TASK GOAL: Reproduce each of the following rows without any changes.

EXTRACTED INFORMATION:
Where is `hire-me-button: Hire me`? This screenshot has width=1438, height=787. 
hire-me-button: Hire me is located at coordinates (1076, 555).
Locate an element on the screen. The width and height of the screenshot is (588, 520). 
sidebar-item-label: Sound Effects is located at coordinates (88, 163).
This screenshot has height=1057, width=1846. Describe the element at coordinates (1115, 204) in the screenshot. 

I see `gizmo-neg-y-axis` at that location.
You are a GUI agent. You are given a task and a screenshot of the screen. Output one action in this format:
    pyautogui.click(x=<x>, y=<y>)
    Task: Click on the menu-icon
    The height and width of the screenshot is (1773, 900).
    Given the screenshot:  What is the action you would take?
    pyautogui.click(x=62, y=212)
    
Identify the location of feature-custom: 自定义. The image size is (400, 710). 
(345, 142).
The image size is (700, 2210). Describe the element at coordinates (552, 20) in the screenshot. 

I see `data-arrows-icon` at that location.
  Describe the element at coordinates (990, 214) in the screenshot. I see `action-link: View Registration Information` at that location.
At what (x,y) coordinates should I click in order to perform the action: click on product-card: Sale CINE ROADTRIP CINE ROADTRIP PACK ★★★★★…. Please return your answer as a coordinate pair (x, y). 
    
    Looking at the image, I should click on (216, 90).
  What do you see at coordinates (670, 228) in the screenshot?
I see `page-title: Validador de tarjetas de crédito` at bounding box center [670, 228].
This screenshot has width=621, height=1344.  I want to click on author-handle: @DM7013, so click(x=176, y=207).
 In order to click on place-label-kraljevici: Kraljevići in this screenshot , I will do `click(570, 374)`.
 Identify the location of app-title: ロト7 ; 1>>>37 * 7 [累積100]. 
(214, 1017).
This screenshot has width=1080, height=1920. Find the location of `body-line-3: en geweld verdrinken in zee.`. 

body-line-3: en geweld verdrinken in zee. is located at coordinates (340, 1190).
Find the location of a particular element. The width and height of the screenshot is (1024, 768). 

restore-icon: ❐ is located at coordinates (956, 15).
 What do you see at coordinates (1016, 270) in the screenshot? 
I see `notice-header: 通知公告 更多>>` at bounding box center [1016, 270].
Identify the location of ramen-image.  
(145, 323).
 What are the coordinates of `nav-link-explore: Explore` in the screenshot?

TASK SOLUTION:
Where is `hire-me-button: Hire me`? This screenshot has width=1438, height=787. 
hire-me-button: Hire me is located at coordinates (1076, 555).
Locate an element on the screen. The width and height of the screenshot is (588, 520). 
sidebar-item-label: Sound Effects is located at coordinates (88, 163).
This screenshot has height=1057, width=1846. Describe the element at coordinates (1115, 204) in the screenshot. 

I see `gizmo-neg-y-axis` at that location.
You are a GUI agent. You are given a task and a screenshot of the screen. Output one action in this format:
    pyautogui.click(x=<x>, y=<y>)
    Task: Click on the menu-icon
    The height and width of the screenshot is (1773, 900).
    Given the screenshot:  What is the action you would take?
    pyautogui.click(x=62, y=212)
    
Identify the location of feature-custom: 自定义. The image size is (400, 710). 
(345, 142).
The image size is (700, 2210). Describe the element at coordinates (552, 20) in the screenshot. 

I see `data-arrows-icon` at that location.
  Describe the element at coordinates (990, 214) in the screenshot. I see `action-link: View Registration Information` at that location.
At what (x,y) coordinates should I click in order to perform the action: click on product-card: Sale CINE ROADTRIP CINE ROADTRIP PACK ★★★★★…. Please return your answer as a coordinate pair (x, y). 
    
    Looking at the image, I should click on (216, 90).
  What do you see at coordinates (670, 228) in the screenshot?
I see `page-title: Validador de tarjetas de crédito` at bounding box center [670, 228].
This screenshot has width=621, height=1344.  I want to click on author-handle: @DM7013, so click(x=176, y=207).
 In order to click on place-label-kraljevici: Kraljevići in this screenshot , I will do `click(570, 374)`.
 Identify the location of app-title: ロト7 ; 1>>>37 * 7 [累積100]. 
(214, 1017).
This screenshot has width=1080, height=1920. Find the location of `body-line-3: en geweld verdrinken in zee.`. 

body-line-3: en geweld verdrinken in zee. is located at coordinates (340, 1190).
Find the location of a particular element. The width and height of the screenshot is (1024, 768). 

restore-icon: ❐ is located at coordinates (956, 15).
 What do you see at coordinates (1016, 270) in the screenshot? 
I see `notice-header: 通知公告 更多>>` at bounding box center [1016, 270].
Identify the location of ramen-image.  
(145, 323).
 What are the coordinates of `nav-link-explore: Explore` in the screenshot?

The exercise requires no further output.